Dr Sookhdeo adds that he believes that "in a decade, you will see parts of English cities which are controlled by Muslim clerics and which follow, not the common law, but aspects of Muslim sharia law.

"It is already starting to happen - and unless the Government changes the way it treats the so-called leaders of the Islamic community, it will continue."

For someone with such strong and uncompromising views, Dr Sookhdeo is a surprisingly gentle and easy-going man. He speaks with authority on Islam, as it was his first faith: he was brought up as a Muslim in Guyana, the only English colony in South America, and attended a madrassa there.

"But Islamic instruction was very different in the 1950s, when I was at school," he says. "There was no talk of suicide bombing or indeed of violence of any kind. Islam was very peaceful."
"The whole approach towards Muslim militants was based on appeasement. 7/7 proved that that approach does not work - yet it is still being followed. For example, there is a book, The Noble Koran: a New Rendering of its Meaning in English, which is openly available in Muslim bookshops.

"It calls for the killing of Jews and Christians, and it sets out a strategy for killing the infidels and for warfare against them. The Government has done nothing whatever to interfere with the sale of that book.

"Why not? Government ministers have promised to punish religious hatred, to criminalise the glorification of terrorism, yet they do nothing about this book, which blatantly does both."

Perhaps the explanation is just that they do not take it seriously. "I fear that is exactly the problem," says Dr Sookhdeo. "The trouble is that Tony Blair and other ministers see Islam through the prism of their own secular outlook.

They simply do not realise how seriously Muslims take their religion. Islamic clerics regard themselves as locked in mortal combat with secularism.

"For example, one of the fundamental notions of a secular society is the moral importance of freedom, of individual choice. But in Islam, choice is not allowable: there cannot be free choice about whether to choose or reject any of the fundamental aspects of the religion, because they are all divinely ordained. God has laid down the law, and man must obey.
link

Certainly not the first to make such bold claims, events over the last year or so have highlighted that it may be within the realms of possibility when the demographics tip in that direction.

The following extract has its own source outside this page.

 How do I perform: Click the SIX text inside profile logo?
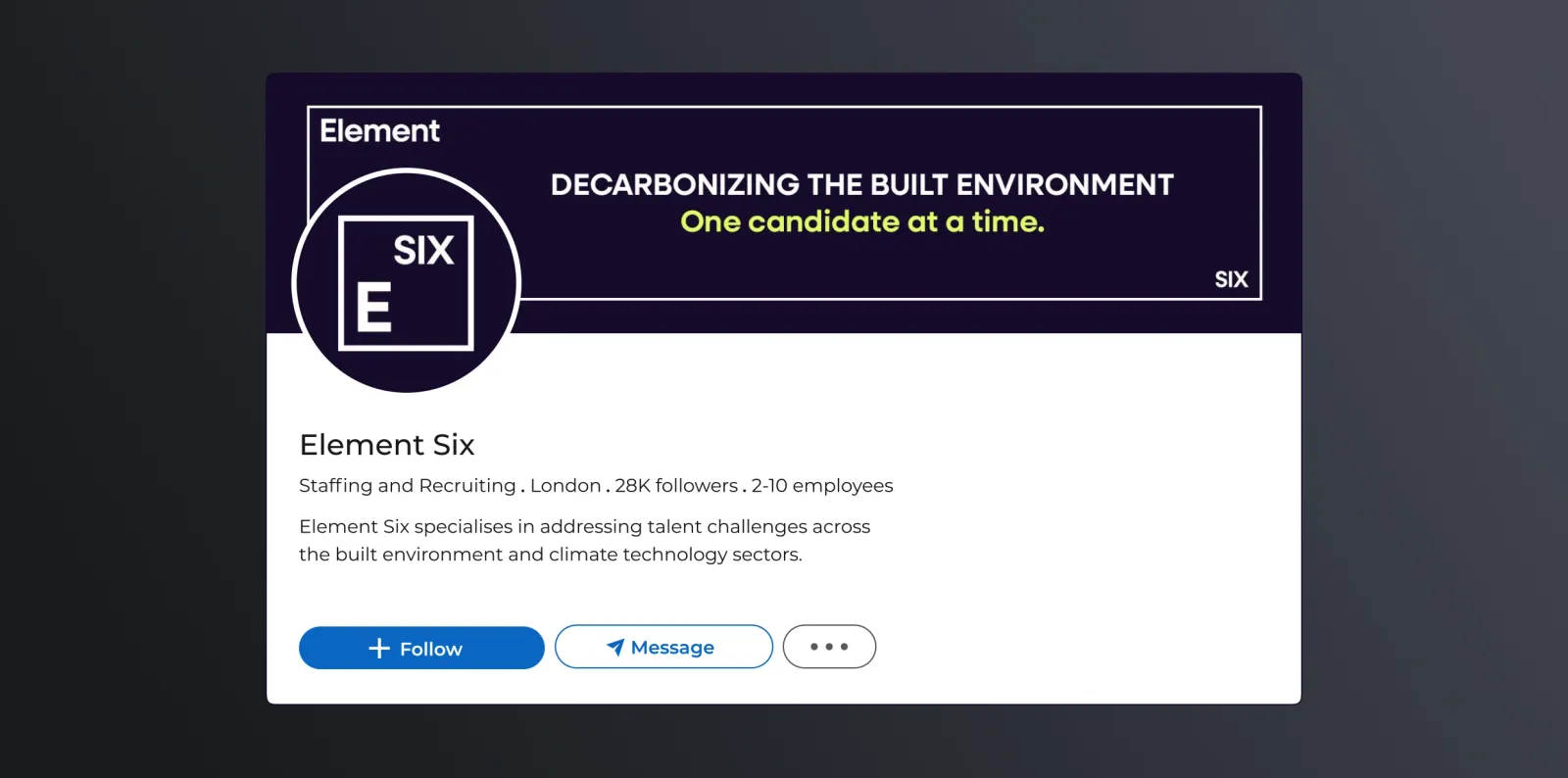[423, 251]
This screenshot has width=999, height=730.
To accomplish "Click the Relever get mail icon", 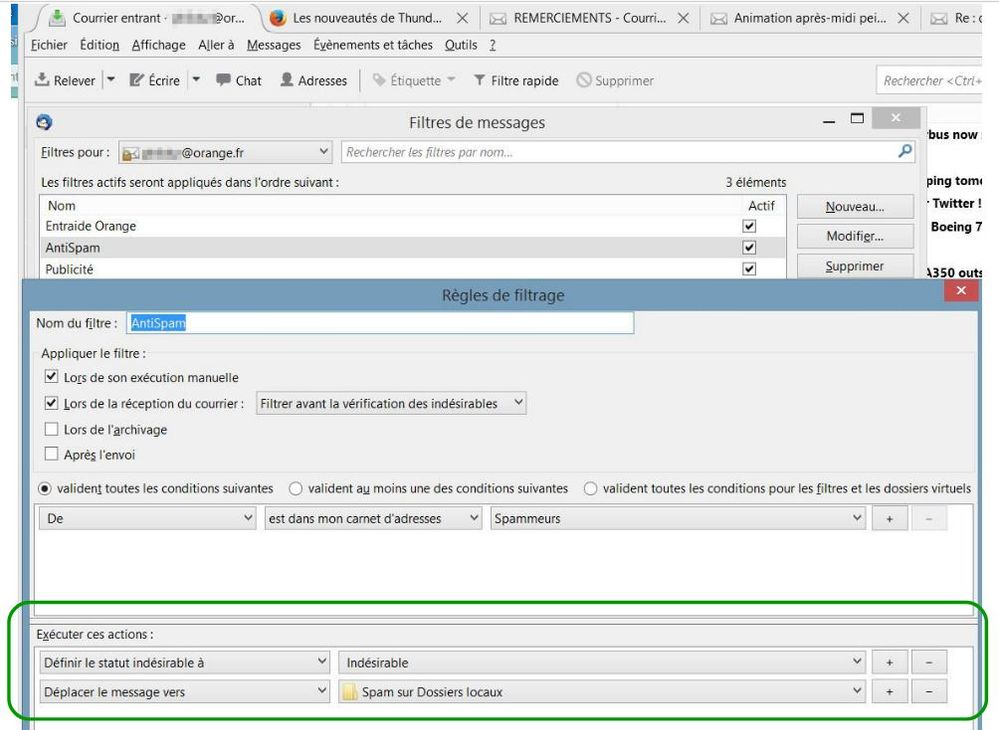I will click(42, 81).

I suppose another point is the classic strategy of divide and conquer, only in this case working to consolidate influence within communities and seperate them from integration to wider societal norms. One that may gain some traction when faced with issues that are clear cut within the context of the liberal democratic tradition (Mohammed cartoons and the wider issue of free speech versus hate speech laws) but disaffect these communities on a broad level (even so no quarter should be given to anyone regardless of religion who wants to curtail rights in the name of respect or tolerance). A recent poll showed that 40% of British Muslims would support the practice of Sharia law on a community level (source). It is a different issue from overt support for terror and murder, but terrorism is a limited threat - tipping countries with extremely low birthrates into Islamic majority states would be infinitely more productive for the long term goals of Islamic fundamentalists (they want us all to be one in the end). It is not written in stone, it does not warrant a xenophobic and knee jerk reaction or statement but there are issues about integrating Islam into western societies and there are issues about birthrates in western countries between different ethnic and religious groups.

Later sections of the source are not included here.